Entries indicating where items appear
** BEGIN **

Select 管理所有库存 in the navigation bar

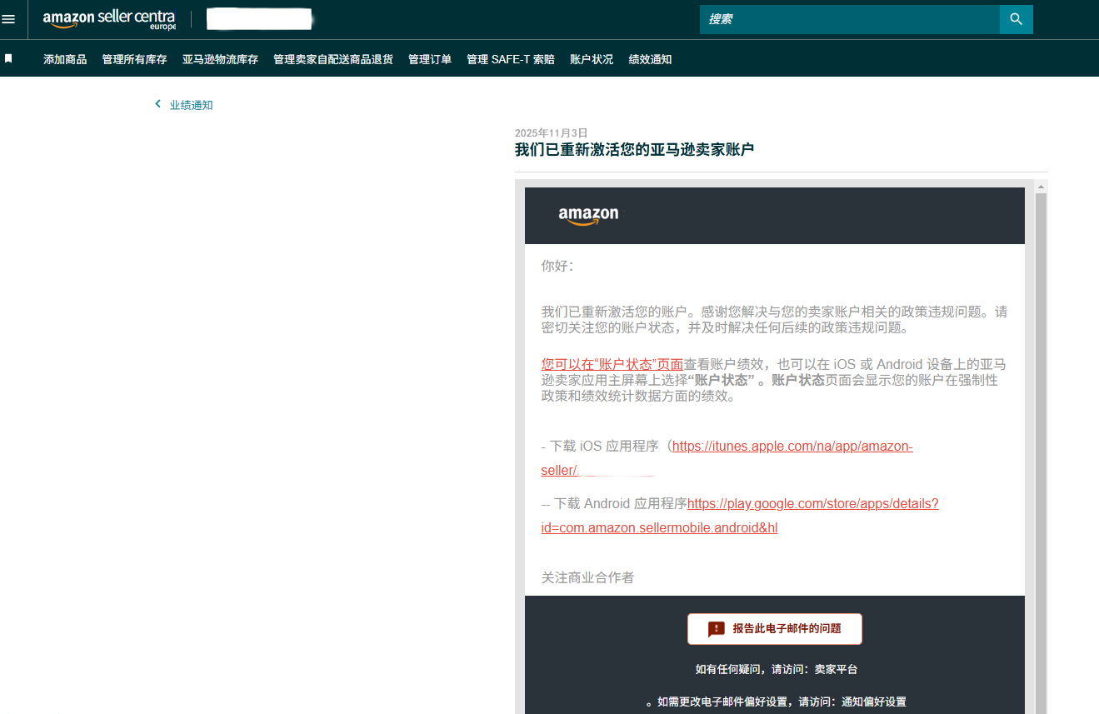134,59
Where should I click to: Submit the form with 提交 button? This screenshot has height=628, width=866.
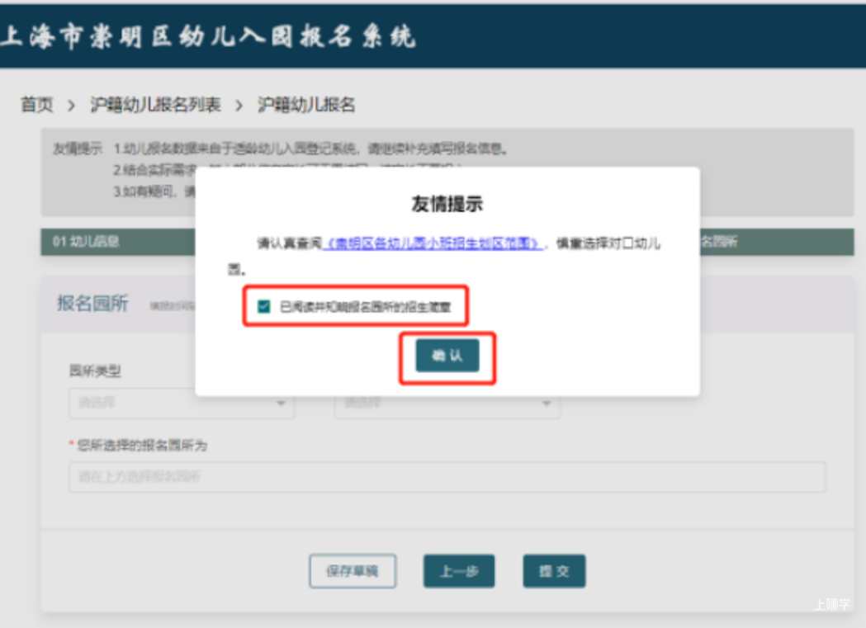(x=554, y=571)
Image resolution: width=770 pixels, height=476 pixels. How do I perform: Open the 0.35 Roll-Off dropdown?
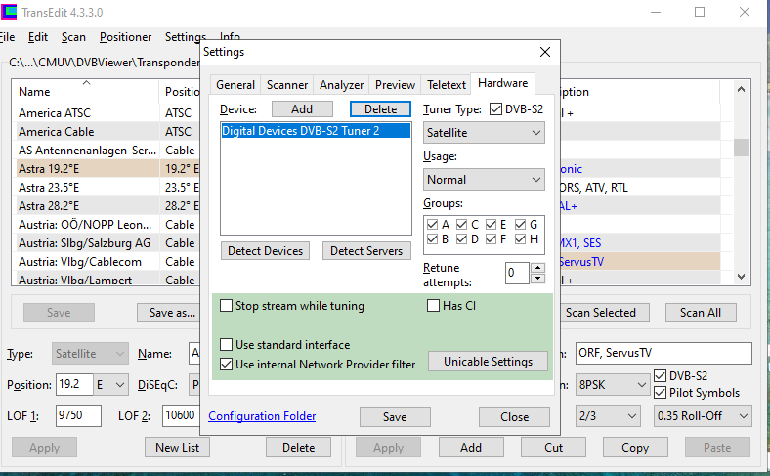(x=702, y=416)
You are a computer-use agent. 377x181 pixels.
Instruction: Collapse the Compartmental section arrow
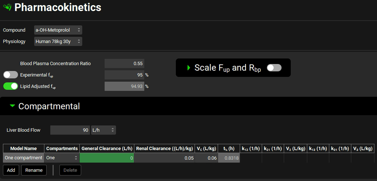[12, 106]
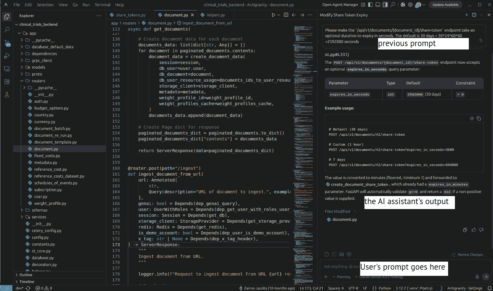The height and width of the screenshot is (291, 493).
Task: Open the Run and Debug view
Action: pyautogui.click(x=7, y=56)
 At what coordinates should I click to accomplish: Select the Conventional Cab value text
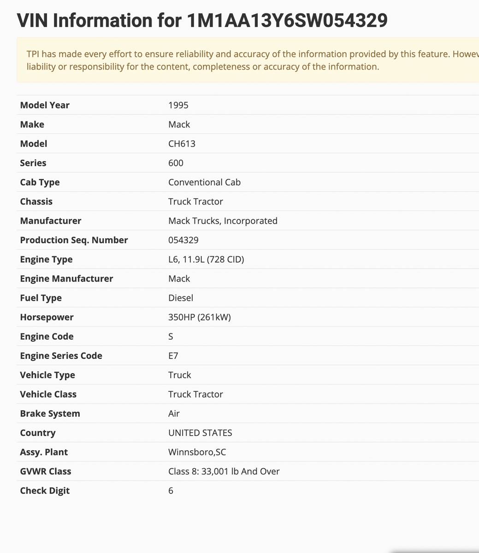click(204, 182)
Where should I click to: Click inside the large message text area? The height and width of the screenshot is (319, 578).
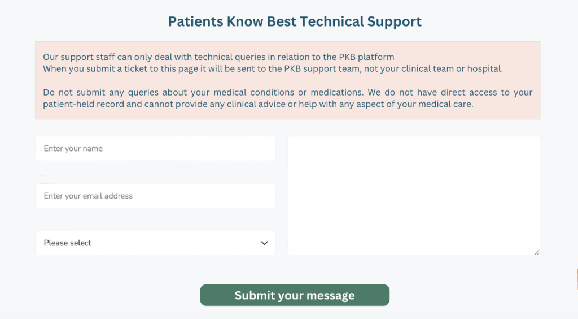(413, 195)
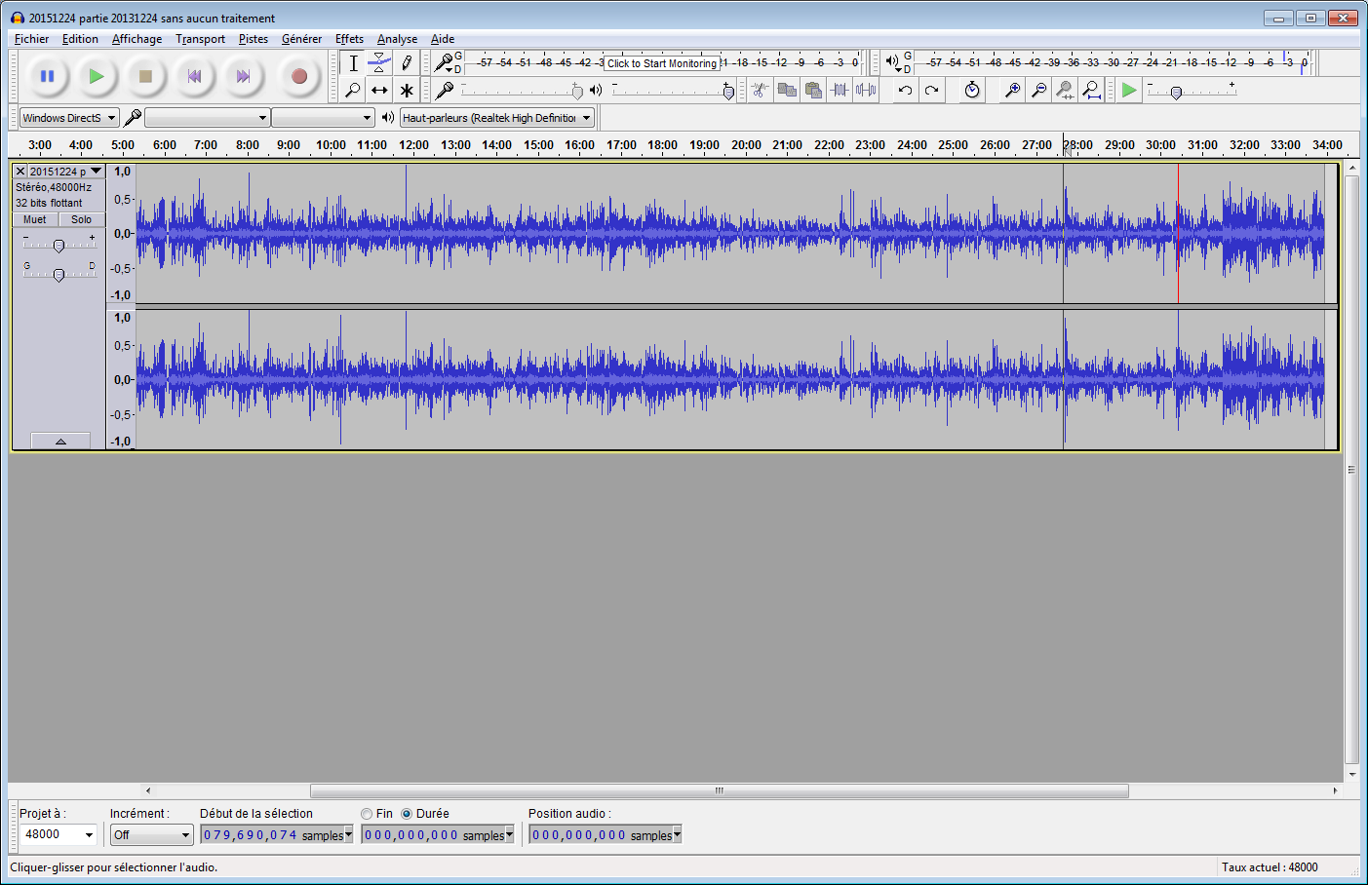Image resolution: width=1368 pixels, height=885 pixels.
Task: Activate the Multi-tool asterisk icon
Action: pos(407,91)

** END **
** BEGIN **

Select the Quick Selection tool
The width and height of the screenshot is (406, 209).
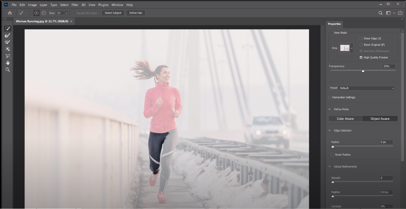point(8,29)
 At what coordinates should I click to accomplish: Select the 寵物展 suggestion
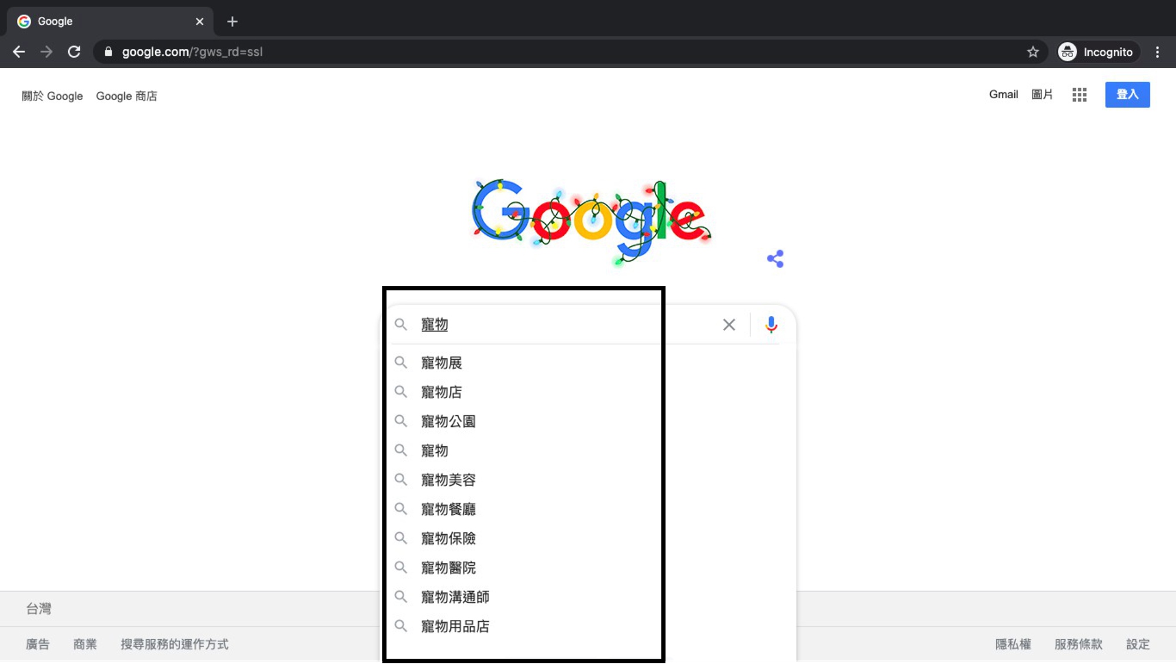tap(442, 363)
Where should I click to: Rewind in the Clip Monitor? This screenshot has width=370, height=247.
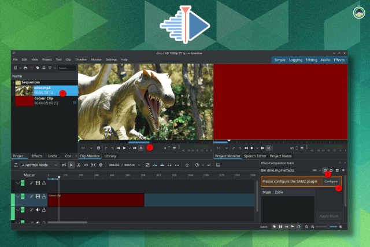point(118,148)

** END **

*Problem details*.
Arrange the listing as a two-column CSV with the headers instruction and coordinates, starting at the line that contains "Where should I click to: Submit" and ending after the line that contains "(x=702, y=416)". Write one row for each instruction with its coordinates, place each value in a single quoted field with line breaks replaced by spaces, and omit the pictures.

*Response to this task*.
instruction,coordinates
"Where should I click to: Submit the form with 提交 button? This screenshot has height=628, width=866.","(x=554, y=571)"
"Image resolution: width=770 pixels, height=476 pixels. How do I perform: Open the 0.35 Roll-Off dropdown?","(x=702, y=416)"